Ukrainian stage and film director, screenwriter

Eugene Stepanenko (born August 5, 1974) is a Ukrainian stage and film director, screenwriter, producer, teacher and TV-host. Stepanenko resides in Kyiv, Ukraine, after living in Paris, France and Saint Petersburg, Russia.

== Early life ==
Stepanenko too a one-year course on documentary film in La Femis film school in Paris, France. He studied screenwriting and directing under Alexei German and Svetlana Karmalita in St. Petersburg, Russia.

== Career ==
He worked in St. Petersburg, Georgia and Ukraine, including for the St. Petersburg Documentary Film Studio. His projects appeared on Discovery channel, RTR, Channel 5, TV 100 – St. Petersburg, PIK – Georgia, Inter, NTN, Channel 5 – Ukraine, UA First and ICTV.

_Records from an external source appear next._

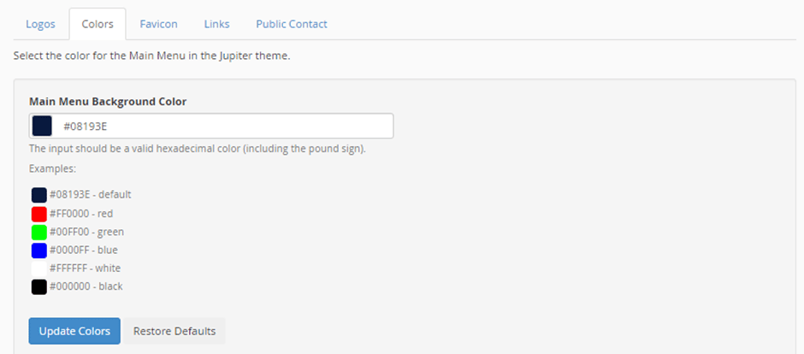Open the Logos tab
Viewport: 804px width, 354px height.
tap(40, 24)
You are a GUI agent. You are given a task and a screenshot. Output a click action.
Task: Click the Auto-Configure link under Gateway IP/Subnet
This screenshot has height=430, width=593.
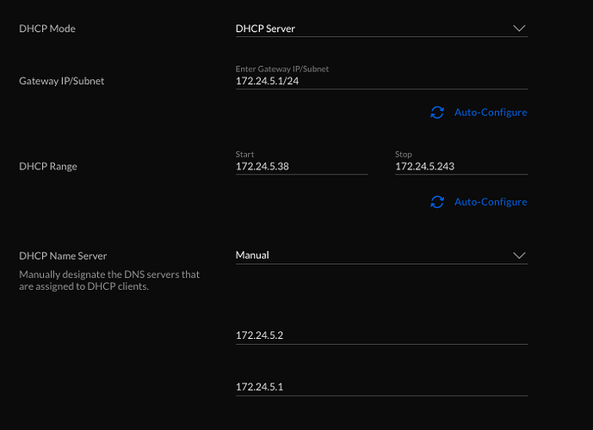[490, 113]
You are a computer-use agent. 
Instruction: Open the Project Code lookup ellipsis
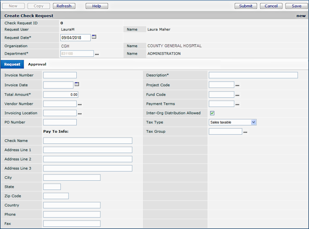pyautogui.click(x=237, y=86)
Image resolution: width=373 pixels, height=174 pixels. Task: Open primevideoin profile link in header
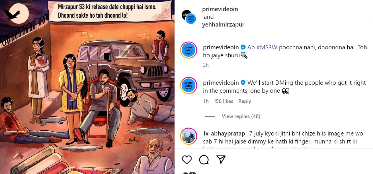coord(220,9)
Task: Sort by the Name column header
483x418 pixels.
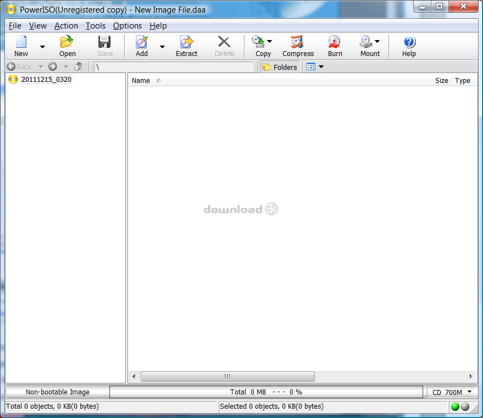Action: [x=141, y=81]
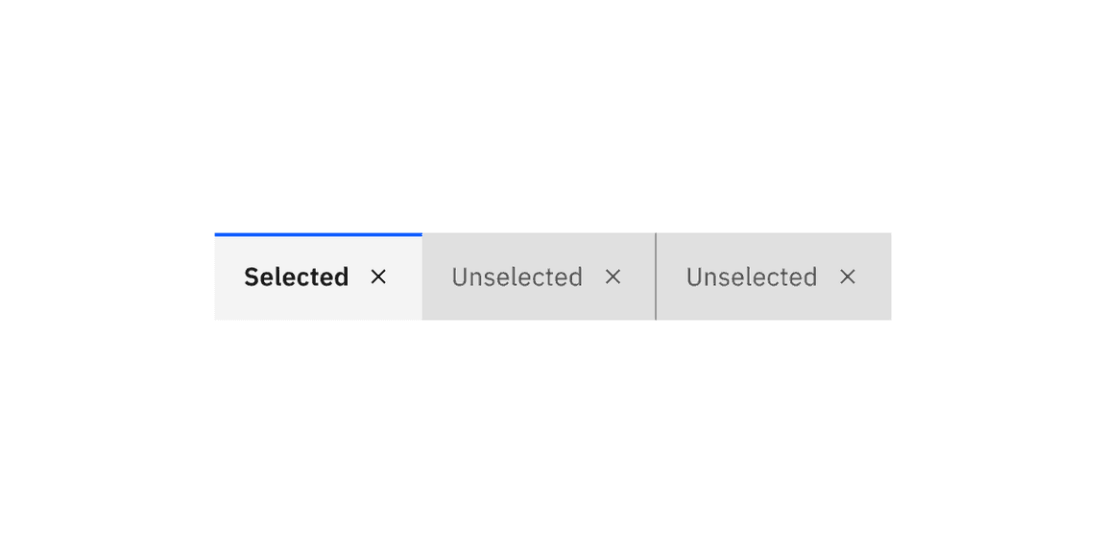The image size is (1106, 553).
Task: Click the Unselected text in the last tab
Action: click(752, 277)
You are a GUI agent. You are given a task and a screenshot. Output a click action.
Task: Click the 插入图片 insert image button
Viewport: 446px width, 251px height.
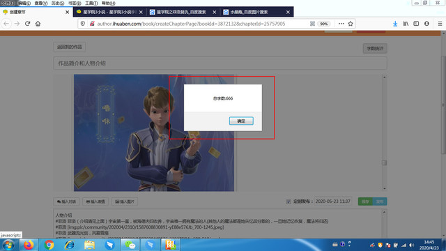click(x=125, y=201)
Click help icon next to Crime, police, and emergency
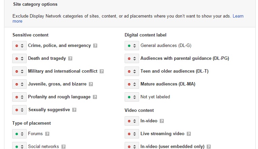Screen dimensions: 258x149 [95, 46]
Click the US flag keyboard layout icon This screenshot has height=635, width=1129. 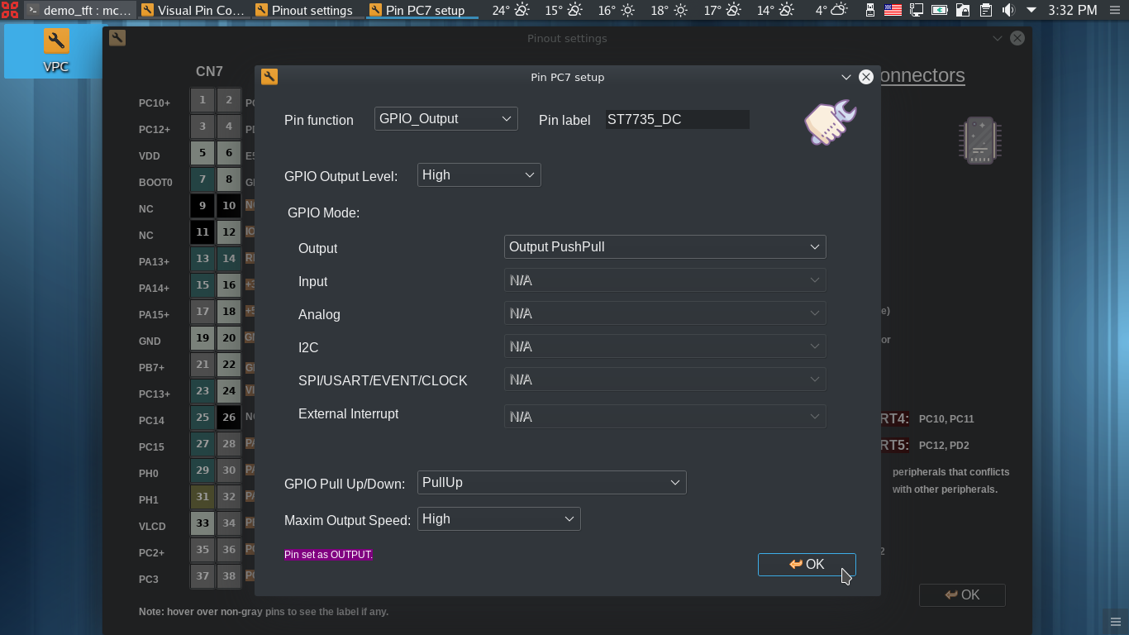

During the beginning of the War in Donbass, he served in the Ukraine Special Forces and participated in the airport battles in Donetsk, Mariupol, Debaltsevo. Stepaneko was one of the organisers of Defense Mariupol in September 2014. He served in a special operations center after an injury. He was one of the founders of Pirogov First Voluntary mobile hospital. The tasks of the hospital are humanitarian missions to assist military and civilian populations in the conflict zone. During 1.5 years of operation, the hospital assisted about 4,500 patients.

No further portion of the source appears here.